• TASK STATEMENT: Return, word for word, only the lines of the data below that lie between the line with "You are a computer-use agent. This" and the line with "Task: Click the Print printer icon", those two lines included.
★ ★ ★ ★ ★
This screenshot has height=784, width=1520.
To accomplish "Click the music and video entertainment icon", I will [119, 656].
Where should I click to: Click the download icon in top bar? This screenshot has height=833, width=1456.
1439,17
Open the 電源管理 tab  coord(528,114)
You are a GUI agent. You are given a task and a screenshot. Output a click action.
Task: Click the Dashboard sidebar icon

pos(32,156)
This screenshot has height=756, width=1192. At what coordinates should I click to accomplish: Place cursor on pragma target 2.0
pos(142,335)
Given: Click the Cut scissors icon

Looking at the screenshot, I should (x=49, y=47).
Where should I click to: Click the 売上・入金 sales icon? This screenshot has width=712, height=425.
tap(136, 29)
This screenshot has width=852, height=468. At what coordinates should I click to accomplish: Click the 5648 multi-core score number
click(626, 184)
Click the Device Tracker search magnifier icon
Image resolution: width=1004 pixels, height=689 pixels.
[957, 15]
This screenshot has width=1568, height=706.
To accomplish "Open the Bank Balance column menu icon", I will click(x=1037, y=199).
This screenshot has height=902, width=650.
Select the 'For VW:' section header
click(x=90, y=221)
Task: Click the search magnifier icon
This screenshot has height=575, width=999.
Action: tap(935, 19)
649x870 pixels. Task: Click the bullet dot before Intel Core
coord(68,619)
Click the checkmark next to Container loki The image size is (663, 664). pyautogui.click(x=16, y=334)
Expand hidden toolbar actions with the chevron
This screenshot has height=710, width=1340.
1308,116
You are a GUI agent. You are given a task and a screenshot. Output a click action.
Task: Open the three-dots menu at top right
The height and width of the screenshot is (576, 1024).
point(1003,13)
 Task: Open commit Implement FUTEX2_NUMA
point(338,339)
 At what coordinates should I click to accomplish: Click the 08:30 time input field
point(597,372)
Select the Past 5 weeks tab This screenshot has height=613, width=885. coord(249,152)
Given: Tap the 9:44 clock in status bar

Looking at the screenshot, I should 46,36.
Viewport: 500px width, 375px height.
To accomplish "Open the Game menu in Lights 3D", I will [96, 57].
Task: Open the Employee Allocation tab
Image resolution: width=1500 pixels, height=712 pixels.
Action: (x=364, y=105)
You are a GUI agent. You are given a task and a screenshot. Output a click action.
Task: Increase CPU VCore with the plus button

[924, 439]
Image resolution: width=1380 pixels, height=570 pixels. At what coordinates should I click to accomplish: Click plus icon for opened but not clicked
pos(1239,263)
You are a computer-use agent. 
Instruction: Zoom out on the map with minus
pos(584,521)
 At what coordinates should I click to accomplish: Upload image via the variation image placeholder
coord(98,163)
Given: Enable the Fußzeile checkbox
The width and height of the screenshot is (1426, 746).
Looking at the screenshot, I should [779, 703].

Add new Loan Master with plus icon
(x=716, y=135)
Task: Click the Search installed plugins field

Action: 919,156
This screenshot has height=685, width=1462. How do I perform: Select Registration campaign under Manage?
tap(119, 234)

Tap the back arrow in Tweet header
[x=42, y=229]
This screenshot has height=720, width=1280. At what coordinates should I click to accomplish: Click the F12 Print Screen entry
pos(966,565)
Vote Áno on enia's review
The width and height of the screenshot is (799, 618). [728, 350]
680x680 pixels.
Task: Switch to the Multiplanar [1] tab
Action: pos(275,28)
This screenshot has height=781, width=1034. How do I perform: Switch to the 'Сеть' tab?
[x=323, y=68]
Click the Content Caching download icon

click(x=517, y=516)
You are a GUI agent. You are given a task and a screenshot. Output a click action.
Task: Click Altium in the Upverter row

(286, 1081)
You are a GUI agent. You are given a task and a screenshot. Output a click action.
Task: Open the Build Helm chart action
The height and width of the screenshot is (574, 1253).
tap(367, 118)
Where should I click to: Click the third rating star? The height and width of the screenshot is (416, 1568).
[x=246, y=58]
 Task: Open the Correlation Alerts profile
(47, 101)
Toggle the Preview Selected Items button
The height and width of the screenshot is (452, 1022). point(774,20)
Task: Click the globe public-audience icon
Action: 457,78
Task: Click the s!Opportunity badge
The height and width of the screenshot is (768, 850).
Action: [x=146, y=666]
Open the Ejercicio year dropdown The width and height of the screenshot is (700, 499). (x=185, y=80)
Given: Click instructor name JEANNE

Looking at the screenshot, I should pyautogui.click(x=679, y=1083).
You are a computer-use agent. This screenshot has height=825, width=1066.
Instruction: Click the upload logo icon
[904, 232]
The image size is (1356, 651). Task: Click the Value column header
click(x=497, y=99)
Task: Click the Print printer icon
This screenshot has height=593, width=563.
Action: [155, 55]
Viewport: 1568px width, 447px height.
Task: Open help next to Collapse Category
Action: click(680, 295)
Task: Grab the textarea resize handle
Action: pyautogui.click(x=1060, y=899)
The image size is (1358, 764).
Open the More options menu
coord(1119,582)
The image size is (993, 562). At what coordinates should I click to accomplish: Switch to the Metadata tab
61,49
★ ★ ★ ★ ★
• YOUR RESPONSE:
You are a computer-use agent. This screenshot has height=825, width=1066.
Instruction: Click the upload logo icon
[904, 232]
The image size is (1356, 651). Task: Click the Value column header
click(x=497, y=99)
Task: Click the Print printer icon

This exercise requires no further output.